Tuesday, June 04, 2024

Music

Several years ago, I bought a keyboard so that I could make music on my boat. I also had a guitar at one time, a flute, and a violin, but aside from the guitar, I never got into the other instruments, even though I had played the viola in school. After awhile, I even  found playing the guitar too difficult. My fingers hurt pressing the strings and my hands were not big enough to grip the neck of the instrument to make well sounding chords. So the keyboard was brought on board and I downloaded some music to play. I used to have a baby grand and took lessons at the conservatory when I lived in Poland, so even though the keyboard is a good quality one, it never sounded like the real thing. And so, after a winter of struggling to make music, I gave up. I was not happy with my progress and I was not happy with the keyboard. I wanted to play at the level where I left off 30 years ago but I had forgotten many of the pieces I knew then. I didn't want to practice, I wanted to play.
And then, this past winter, I once listened to an old man play a very old piano in a bistro by a canal in Cieszyn, my hometown. The piano was out of tune and some of the keys were not even hitting the strings unless you struck them very hard. I tried playing it when the old man was outside on a smoke break and found it impossible.
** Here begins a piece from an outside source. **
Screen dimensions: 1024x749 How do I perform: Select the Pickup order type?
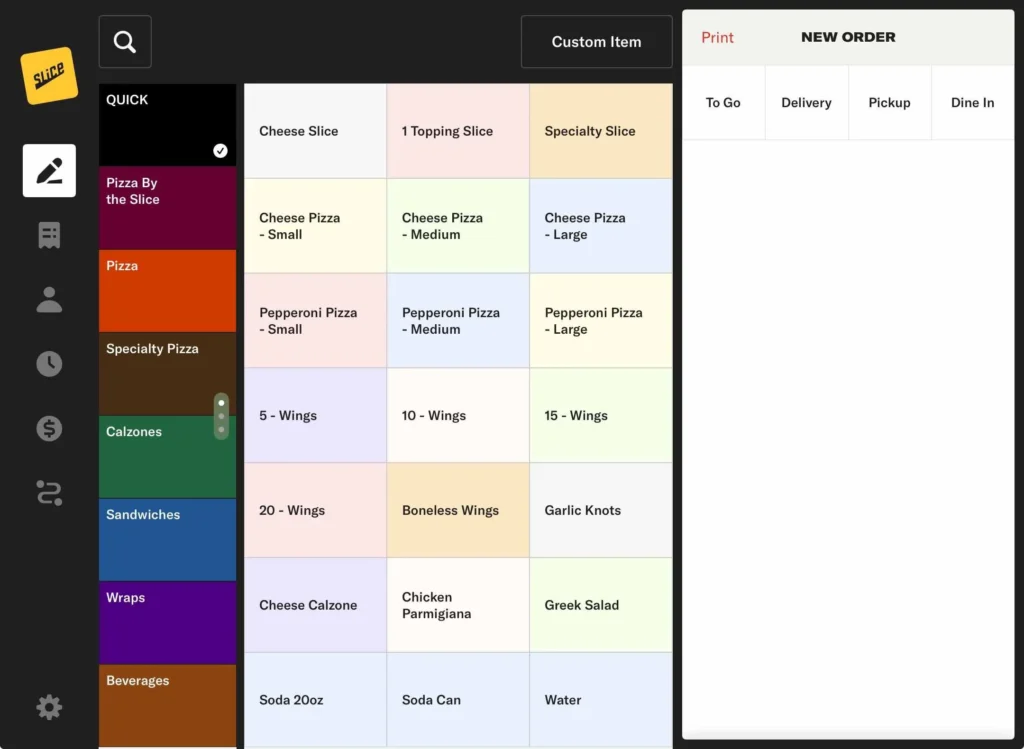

Yet the old man played the wreck and played it well. He played with such deep feeling that I felt envious. That evening unknowingly the old man taught me a big lesson. Play the instrument you have. Learn to manage its faults. Play as well as you can. And most importantly, play with feeling at the level you are. Make even the simplest melody into a concert piece.
I looked the old man up on the internet later on and found out that he was a distinguished music professor at a university. 
And so, when I returned to my boat, I pulled out the keyboard, bought some new batteries for it and learned how to play with feeling. 
More afogato,  this time with vanilla ice-cream.